It continues to underpin thousands of jobs in Gibraltar
and large amounts of Government revenue."
"In
order to comply with EU law we must phase out the tax
exempt company in 2010. However, in order to sustain our
successful economic model we must retain a commitment
to a very competitive corporate tax model."
Since
it is no longer legally acceptable to have one tax model
for ‘local’ companies and a different one
for ‘foreign’ companies it is necessary to
have a low tax system for all companies because
without a low tax system for overseas companies they will
leave, and our economy
will suffer hugely. Thousands of jobs would be lost, as
well as significant Government revenue. I have therefore
already said, and I reaffirm now, that the Gibraltar Government
is irrevocably committed to the principle of ‘low
tax’ for our economic operators."
"By
mid-2010 the Government will have introduced an across
the board flat, low corporate tax rate. This will most
probably be set at 10%, but in any event not higher than
12%. This will be similar to arrangements that already
exist in Ireland, Cyprus, Malta and other EU Countries."
"In
the intervening period, the Government will engage in
an intensive, detailed and lengthy process of consultation
with the different economic sectors."
"In
order to signal the Government’s seriousness of
purpose in this respect I am today taking the first step
in the process of reducing corporate tax rates in Gibraltar,
by 2% for the year of assessment 07/08 from 35% to 33%,
and with effect from the year of assessment 2008/09 by
a further 3% from 33% to 30%."
"
I would also signal the intention of a further reduction
the year after that to 27%, in anticipation of the introduction
of the flat low tax rate in 2010."
In
July, 2004, it was announced that the Malta Financial
Services Authority (MFSA) and the Gibraltar Financial
Services Commission had entered into a Memorandum of Understanding
on exchange of information. The Memorandum was signed
in Malta on June 30, 2004 by MFSA Chairman Prof. J.V.
Banister and Mr. Marcus Killick, Chairman and Commissioner
of Gibraltar’s Financial Services Commission.
The MOU set out to establish “a formal basis for co-operation,
including the exchange of information and investigative
assistance in the fields of banking, insurance, investment
services and the provision of professional trusteeship
and company management services, and the exchange of information
on supervisory practices and techniques.” During Mr.

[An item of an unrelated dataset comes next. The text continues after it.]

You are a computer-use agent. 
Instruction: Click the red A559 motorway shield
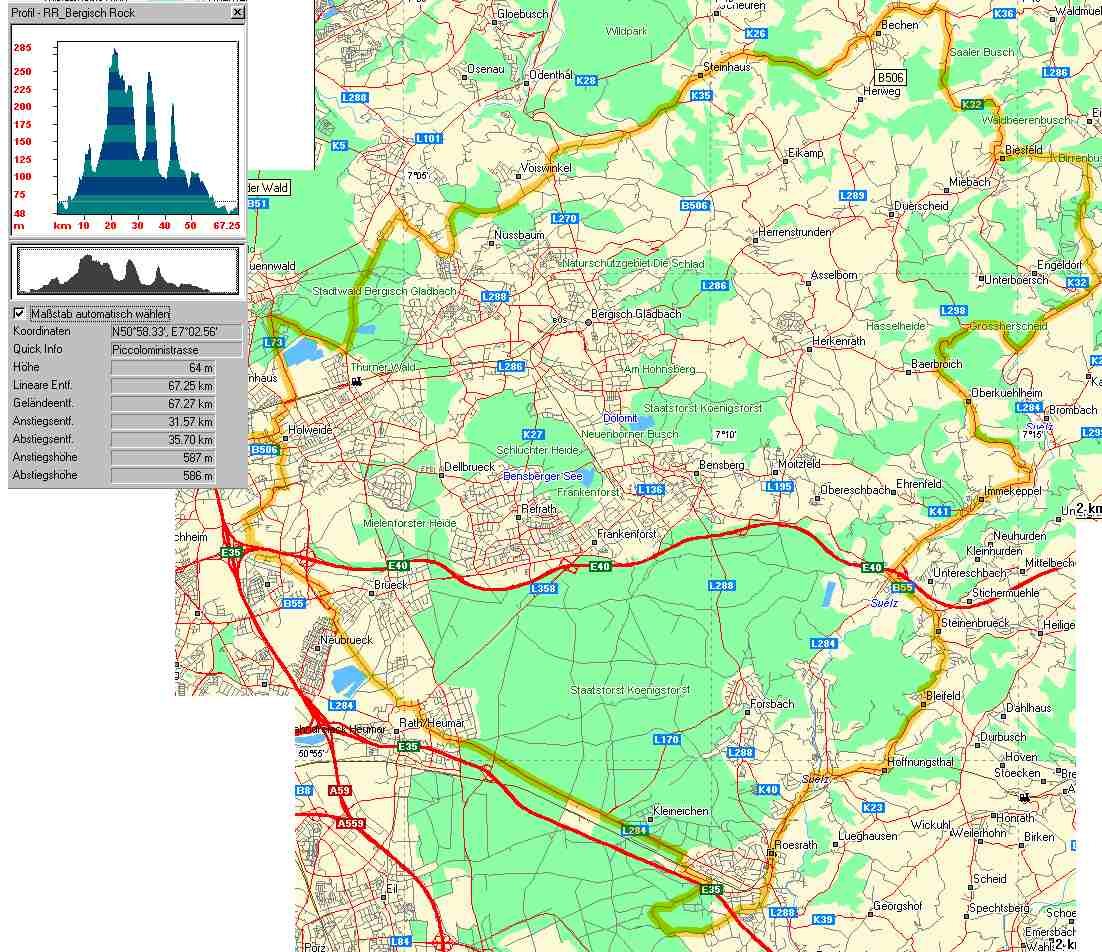click(350, 824)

Killick’s
visit, bilateral talks were held on how regulatory and
supervisory collaboration between the two organizations
may be further enhanced, including proposals for reciprocal
visits by staff and other means of improving mutual understanding
of the operations and supervisory techniques of the organizations.
Also
in July, Gibraltar’s Financial Intelligence Unit (GFIU)
was formally admitted as a full member of the Egmont Group
during the Group’s Annual Plenary session held recently
in Guernsey, further enhancing the jurisdiction’s credentials
in the fight against global money laundering activities.

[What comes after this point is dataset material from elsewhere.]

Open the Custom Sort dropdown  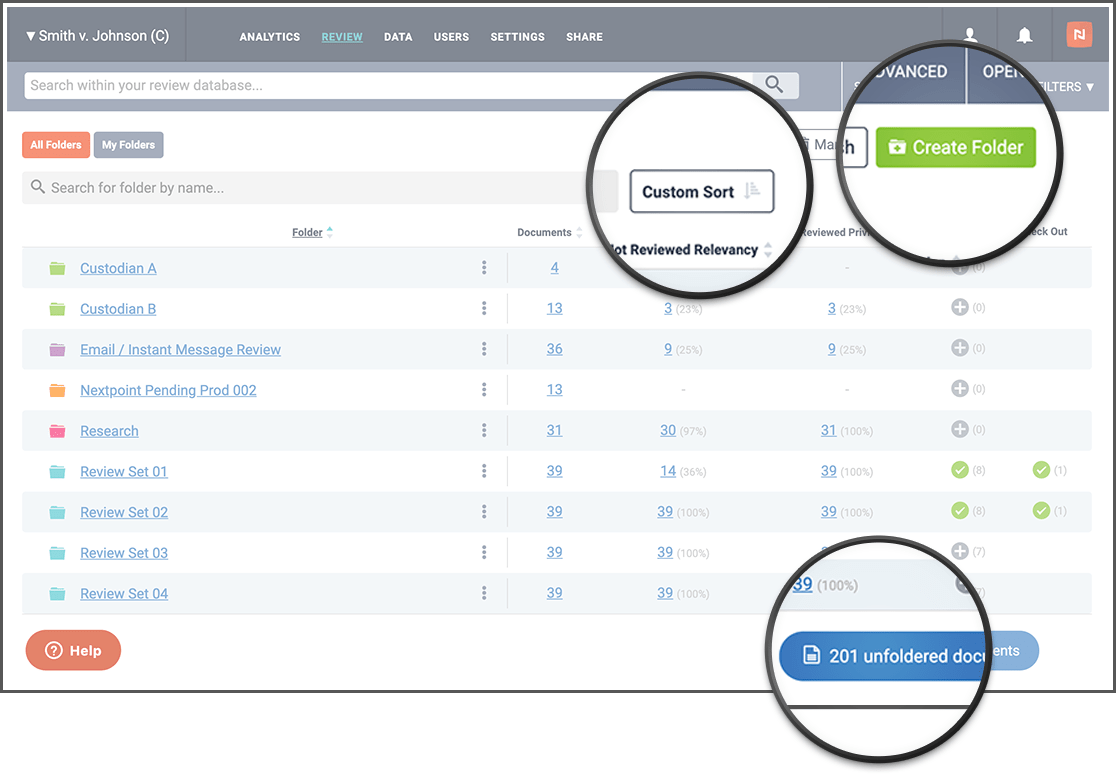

The Egmont Group, which has a current total membership
of 94 countries, was established in 1995 and brings together
anti-money laundering organisations or financial intelligence
units from all over the world. The Group aims to improve
communication and co-ordination between the various agencies.
Gibraltar first applied for membership in 1998 and whilst
the GFIU was found to be fully compliant by the Egmont
Group, its application was put on hold due to an objection
from Spain to Gibraltar's inclusion as a full and separate
member of the group. However, at a Plenary meeting of
the Group held on 23 June 2004 Gibraltar was unanimously
accorded full membership in its own right.
In
September, 2004, a Memorandum of Understanding on exchange
of information was entered into between the UK’s Financial
Services Authority (FSA) and Gibraltar's Financial Services
Commission (FSC). The Memorandum establishes a formal
basis for co-operation, including the exchange of information
and investigation assistance.
The agreement commited both regulators to providing full
assistance within the limits of the respective laws of
the two jurisdictions, defining confidentiality constraints
and setting up procedures and liaison points so that information
requests can be handled speedily and efficiently.